There is a possibility that humans die by accident, from disease, we don't say that that means we can't objectively call them human or that because of this fact it is OK to kill them. Same with one developing in the womb. Nobody holds anyone responsible for an accident happening to somebody unless it's the result of negligence. I don't see any inconsistency here whatsoever.
By "uninterrupted" I mean deliberately interrupted.
> It doesn't live inside of another organism
This is irrelevant. Living inside another person is part of our natural life cycle. It's part of the nature of the human being, just as a butterfly spends time in a cocoon.
All the other details that you say make a baby human are the same as my examples earlier, it talks, it walks, they aren't the reason we call it a human. A baby on a feeding tube is still a human. If you use these as the criteria then of course it's going to be murky to you.

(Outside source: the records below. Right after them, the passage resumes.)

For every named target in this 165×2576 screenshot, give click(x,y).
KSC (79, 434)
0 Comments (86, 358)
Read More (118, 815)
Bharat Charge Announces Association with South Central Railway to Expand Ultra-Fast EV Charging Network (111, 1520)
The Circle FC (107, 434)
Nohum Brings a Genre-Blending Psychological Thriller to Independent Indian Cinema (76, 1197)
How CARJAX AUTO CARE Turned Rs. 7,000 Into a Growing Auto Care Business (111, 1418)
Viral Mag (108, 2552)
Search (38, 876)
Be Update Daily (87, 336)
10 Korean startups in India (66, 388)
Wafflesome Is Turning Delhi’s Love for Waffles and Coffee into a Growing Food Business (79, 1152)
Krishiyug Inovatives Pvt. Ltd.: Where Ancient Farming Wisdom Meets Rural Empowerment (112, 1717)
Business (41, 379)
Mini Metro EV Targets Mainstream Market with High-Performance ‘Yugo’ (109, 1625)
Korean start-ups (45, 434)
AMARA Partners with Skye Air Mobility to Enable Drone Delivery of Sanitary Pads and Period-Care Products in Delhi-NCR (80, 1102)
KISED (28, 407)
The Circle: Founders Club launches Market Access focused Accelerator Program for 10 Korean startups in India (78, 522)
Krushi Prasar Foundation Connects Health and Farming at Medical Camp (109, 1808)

Find the fundamental differentiator, not a list of most-of-the-time criteria with tons of corner cases and caveats and you'll see my point.

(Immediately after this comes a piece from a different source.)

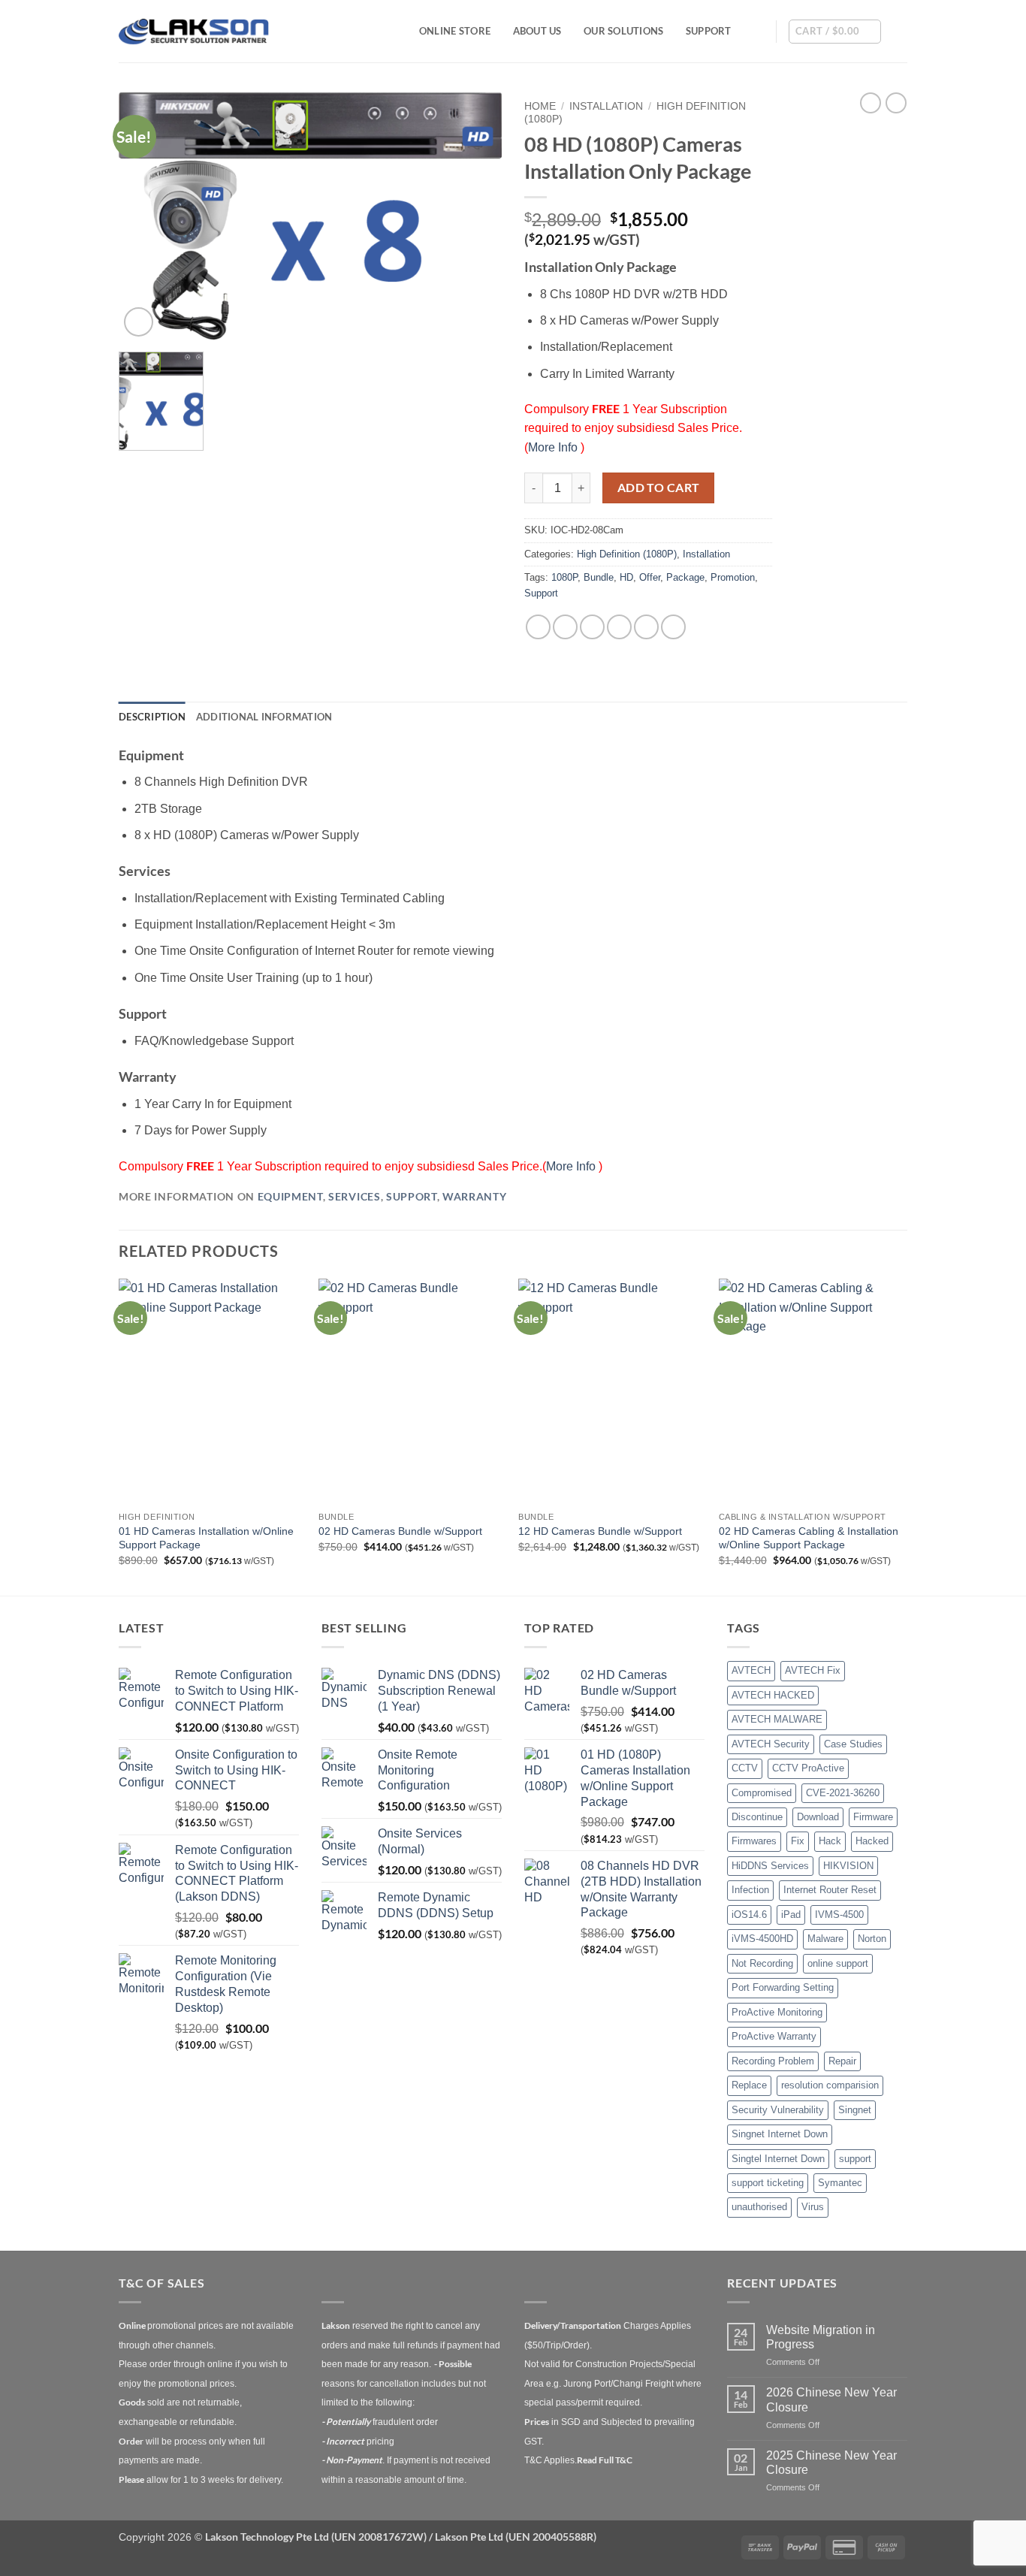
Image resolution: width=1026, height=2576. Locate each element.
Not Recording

> If you don't think a baby's humanity is different than that of an unborn one and you think that that belief is objective, then how is a sperm or an egg not an unborn baby even before they meet?
I've told you already, the criteria that is most objective is, at what point in development does it occur that, if the process is not *deliberately* interrupted, more than likely it will result in a baby. That's the point you can call it a person. This precludes sperm, eggs, even fertilized embryos, most of which go unnoticed.